• Your assignment
Below are entries; copy exactly the lines from the one with "Instruction: Click Trinity" through the one with "Given: Click the Rerun campaign button", both included, and leave out the rest.

• Records

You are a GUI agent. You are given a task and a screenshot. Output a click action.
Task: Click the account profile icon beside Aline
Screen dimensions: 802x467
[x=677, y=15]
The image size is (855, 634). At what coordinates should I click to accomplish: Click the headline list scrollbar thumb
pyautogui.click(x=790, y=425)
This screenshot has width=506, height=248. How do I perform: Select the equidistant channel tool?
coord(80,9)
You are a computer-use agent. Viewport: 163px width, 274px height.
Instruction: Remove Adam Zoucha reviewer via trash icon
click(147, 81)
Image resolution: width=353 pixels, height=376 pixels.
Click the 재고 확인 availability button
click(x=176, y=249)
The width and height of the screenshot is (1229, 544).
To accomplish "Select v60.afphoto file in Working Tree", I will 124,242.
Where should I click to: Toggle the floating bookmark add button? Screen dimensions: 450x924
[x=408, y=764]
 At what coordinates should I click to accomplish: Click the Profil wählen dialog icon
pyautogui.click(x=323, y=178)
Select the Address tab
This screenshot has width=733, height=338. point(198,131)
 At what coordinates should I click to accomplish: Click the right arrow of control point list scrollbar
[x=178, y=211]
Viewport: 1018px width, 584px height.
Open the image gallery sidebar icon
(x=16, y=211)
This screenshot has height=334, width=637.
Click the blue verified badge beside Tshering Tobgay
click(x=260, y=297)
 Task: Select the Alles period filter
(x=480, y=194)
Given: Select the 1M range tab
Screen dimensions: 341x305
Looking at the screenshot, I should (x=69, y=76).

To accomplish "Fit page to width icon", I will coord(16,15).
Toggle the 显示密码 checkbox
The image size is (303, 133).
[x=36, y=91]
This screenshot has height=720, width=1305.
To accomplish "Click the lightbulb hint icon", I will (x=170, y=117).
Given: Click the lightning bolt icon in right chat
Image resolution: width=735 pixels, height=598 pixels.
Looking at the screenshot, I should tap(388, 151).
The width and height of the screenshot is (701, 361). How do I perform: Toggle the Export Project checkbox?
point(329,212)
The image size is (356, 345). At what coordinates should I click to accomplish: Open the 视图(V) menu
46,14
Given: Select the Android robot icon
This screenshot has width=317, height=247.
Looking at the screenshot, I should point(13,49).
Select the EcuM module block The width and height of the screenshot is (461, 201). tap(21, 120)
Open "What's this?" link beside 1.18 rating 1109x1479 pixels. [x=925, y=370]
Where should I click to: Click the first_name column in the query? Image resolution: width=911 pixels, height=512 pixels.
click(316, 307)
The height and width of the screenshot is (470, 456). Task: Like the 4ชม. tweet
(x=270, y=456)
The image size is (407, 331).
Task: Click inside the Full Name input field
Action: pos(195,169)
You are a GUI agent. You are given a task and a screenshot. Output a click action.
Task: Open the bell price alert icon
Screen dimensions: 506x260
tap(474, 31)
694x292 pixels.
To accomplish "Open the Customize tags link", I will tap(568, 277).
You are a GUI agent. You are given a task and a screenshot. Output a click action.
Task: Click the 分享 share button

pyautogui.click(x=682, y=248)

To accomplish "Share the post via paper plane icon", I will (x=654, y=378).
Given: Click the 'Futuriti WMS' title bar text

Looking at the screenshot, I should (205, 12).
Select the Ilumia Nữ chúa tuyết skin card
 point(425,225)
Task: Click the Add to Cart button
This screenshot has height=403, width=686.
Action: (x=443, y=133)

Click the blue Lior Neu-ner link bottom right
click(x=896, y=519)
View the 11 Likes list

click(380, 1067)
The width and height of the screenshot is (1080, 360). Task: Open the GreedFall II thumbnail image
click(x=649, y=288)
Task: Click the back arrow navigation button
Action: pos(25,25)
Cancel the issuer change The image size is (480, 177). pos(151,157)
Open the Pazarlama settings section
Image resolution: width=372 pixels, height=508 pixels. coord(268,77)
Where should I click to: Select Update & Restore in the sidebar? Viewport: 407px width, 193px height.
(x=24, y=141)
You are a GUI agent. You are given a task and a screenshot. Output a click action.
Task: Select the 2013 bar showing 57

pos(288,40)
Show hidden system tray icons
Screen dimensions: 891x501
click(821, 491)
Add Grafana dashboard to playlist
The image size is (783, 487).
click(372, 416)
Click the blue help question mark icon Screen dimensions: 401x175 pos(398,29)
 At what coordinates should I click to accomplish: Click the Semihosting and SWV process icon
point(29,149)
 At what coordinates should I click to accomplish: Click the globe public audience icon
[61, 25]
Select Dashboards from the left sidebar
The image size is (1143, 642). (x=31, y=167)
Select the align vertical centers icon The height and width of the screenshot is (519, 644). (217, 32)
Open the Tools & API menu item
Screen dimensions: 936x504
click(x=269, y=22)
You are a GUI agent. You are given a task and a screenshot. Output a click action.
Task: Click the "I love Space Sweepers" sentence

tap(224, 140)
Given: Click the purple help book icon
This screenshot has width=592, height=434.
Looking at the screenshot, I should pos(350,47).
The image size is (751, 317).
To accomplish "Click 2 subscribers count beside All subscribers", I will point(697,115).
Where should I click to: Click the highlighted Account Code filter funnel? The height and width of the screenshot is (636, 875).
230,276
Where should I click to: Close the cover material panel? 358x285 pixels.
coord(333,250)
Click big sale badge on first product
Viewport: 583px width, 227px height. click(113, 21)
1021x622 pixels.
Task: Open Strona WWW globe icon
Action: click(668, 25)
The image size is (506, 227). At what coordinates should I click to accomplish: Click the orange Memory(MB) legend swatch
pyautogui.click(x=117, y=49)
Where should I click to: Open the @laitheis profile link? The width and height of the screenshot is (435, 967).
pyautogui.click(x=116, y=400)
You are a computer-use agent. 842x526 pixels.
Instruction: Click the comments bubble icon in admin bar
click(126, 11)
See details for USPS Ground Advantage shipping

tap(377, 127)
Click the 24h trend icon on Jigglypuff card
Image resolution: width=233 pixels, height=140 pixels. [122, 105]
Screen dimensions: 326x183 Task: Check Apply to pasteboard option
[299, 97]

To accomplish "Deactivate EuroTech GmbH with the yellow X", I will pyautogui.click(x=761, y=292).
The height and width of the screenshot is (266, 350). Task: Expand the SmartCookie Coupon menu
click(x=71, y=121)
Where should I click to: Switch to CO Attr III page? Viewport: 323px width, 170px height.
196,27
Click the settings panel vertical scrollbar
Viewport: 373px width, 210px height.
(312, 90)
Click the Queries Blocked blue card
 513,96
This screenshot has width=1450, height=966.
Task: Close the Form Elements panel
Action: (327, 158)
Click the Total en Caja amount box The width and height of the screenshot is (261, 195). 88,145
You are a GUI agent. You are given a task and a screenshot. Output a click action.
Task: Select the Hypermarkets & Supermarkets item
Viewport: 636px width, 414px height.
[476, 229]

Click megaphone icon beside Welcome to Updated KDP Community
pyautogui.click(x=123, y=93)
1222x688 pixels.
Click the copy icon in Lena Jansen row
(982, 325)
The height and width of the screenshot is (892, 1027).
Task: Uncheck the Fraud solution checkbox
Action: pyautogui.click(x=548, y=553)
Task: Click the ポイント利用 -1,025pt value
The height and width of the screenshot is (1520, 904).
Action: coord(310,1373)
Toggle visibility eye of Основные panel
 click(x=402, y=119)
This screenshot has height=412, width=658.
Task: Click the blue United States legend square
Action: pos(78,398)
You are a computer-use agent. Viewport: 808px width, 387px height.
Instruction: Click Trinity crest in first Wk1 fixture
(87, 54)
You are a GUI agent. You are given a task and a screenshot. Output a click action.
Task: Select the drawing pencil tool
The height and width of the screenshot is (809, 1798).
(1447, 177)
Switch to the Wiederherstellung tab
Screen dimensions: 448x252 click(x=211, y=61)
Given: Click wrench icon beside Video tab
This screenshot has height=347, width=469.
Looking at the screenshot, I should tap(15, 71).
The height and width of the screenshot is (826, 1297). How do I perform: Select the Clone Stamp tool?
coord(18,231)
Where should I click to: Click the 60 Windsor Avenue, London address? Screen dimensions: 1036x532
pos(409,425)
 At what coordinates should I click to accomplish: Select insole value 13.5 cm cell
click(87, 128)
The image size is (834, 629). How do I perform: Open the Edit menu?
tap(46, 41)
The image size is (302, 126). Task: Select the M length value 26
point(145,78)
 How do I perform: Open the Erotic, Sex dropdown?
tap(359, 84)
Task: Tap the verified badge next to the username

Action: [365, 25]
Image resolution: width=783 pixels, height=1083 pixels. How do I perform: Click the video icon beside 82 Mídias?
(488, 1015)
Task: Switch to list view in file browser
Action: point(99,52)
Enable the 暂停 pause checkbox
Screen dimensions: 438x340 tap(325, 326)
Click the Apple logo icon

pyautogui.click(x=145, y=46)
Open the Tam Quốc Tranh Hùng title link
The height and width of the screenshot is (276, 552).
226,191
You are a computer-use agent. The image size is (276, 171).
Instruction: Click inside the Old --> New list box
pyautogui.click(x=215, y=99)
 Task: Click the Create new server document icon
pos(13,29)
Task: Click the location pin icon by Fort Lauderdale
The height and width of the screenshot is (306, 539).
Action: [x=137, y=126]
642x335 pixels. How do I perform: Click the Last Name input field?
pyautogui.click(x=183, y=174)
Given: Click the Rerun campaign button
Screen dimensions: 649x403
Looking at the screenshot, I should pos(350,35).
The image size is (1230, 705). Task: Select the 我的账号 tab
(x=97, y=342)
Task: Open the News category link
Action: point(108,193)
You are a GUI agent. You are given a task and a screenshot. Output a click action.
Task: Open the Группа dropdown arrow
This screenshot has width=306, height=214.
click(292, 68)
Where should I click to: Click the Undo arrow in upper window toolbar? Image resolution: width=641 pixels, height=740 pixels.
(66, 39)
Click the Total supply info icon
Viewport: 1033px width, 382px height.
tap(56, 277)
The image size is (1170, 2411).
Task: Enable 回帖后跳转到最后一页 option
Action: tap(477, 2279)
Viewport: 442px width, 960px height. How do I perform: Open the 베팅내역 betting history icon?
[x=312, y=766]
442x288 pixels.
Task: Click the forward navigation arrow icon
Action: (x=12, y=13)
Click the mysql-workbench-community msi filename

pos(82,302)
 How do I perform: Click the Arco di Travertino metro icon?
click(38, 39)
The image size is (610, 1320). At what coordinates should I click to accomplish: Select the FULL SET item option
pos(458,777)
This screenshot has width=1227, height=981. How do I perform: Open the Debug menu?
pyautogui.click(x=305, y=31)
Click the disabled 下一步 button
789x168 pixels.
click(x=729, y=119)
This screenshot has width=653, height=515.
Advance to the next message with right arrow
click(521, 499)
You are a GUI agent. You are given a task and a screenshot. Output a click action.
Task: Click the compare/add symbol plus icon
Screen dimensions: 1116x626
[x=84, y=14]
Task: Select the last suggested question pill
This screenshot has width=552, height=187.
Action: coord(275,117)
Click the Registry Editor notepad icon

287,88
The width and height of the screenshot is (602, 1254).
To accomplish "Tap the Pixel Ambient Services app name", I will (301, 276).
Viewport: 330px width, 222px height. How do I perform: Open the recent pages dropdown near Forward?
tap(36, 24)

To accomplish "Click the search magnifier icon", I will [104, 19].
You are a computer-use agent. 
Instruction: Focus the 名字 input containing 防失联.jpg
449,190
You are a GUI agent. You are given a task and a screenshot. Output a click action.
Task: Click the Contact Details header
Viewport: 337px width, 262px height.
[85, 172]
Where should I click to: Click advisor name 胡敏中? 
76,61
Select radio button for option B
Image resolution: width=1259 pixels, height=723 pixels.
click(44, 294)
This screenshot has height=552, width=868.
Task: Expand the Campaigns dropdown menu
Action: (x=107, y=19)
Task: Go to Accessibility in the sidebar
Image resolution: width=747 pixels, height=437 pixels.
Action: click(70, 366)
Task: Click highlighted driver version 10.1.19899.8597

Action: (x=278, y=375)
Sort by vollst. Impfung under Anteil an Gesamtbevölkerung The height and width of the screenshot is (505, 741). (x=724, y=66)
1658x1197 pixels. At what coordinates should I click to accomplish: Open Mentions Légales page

• Result of the task
Instruction: Click Trinity crest in first Wk1 fixture
(87, 54)
You are a GUI agent. You are given a task and a screenshot. Output a click action.
Task: Select the drawing pencil tool
The height and width of the screenshot is (809, 1798).
(1447, 177)
Switch to the Wiederherstellung tab
Screen dimensions: 448x252 click(x=211, y=61)
Given: Click wrench icon beside Video tab
This screenshot has height=347, width=469.
Looking at the screenshot, I should tap(15, 71).
The height and width of the screenshot is (826, 1297). How do I perform: Select the Clone Stamp tool?
coord(18,231)
Where should I click to: Click the 60 Windsor Avenue, London address? Screen dimensions: 1036x532
pos(409,425)
 At what coordinates should I click to accomplish: Select insole value 13.5 cm cell
click(87, 128)
The image size is (834, 629). How do I perform: Open the Edit menu?
tap(46, 41)
The image size is (302, 126). Task: Select the M length value 26
point(145,78)
 How do I perform: Open the Erotic, Sex dropdown?
tap(359, 84)
Task: Tap the verified badge next to the username

Action: [365, 25]
Image resolution: width=783 pixels, height=1083 pixels. How do I perform: Click the video icon beside 82 Mídias?
(488, 1015)
Task: Switch to list view in file browser
Action: point(99,52)
Enable the 暂停 pause checkbox
Screen dimensions: 438x340 tap(325, 326)
Click the Apple logo icon

pyautogui.click(x=145, y=46)
Open the Tam Quốc Tranh Hùng title link
The height and width of the screenshot is (276, 552).
226,191
You are a computer-use agent. The image size is (276, 171).
Instruction: Click inside the Old --> New list box
pyautogui.click(x=215, y=99)
 Task: Click the Create new server document icon
pos(13,29)
Task: Click the location pin icon by Fort Lauderdale
The height and width of the screenshot is (306, 539).
Action: [x=137, y=126]
642x335 pixels. How do I perform: Click the Last Name input field?
pyautogui.click(x=183, y=174)
Given: Click the Rerun campaign button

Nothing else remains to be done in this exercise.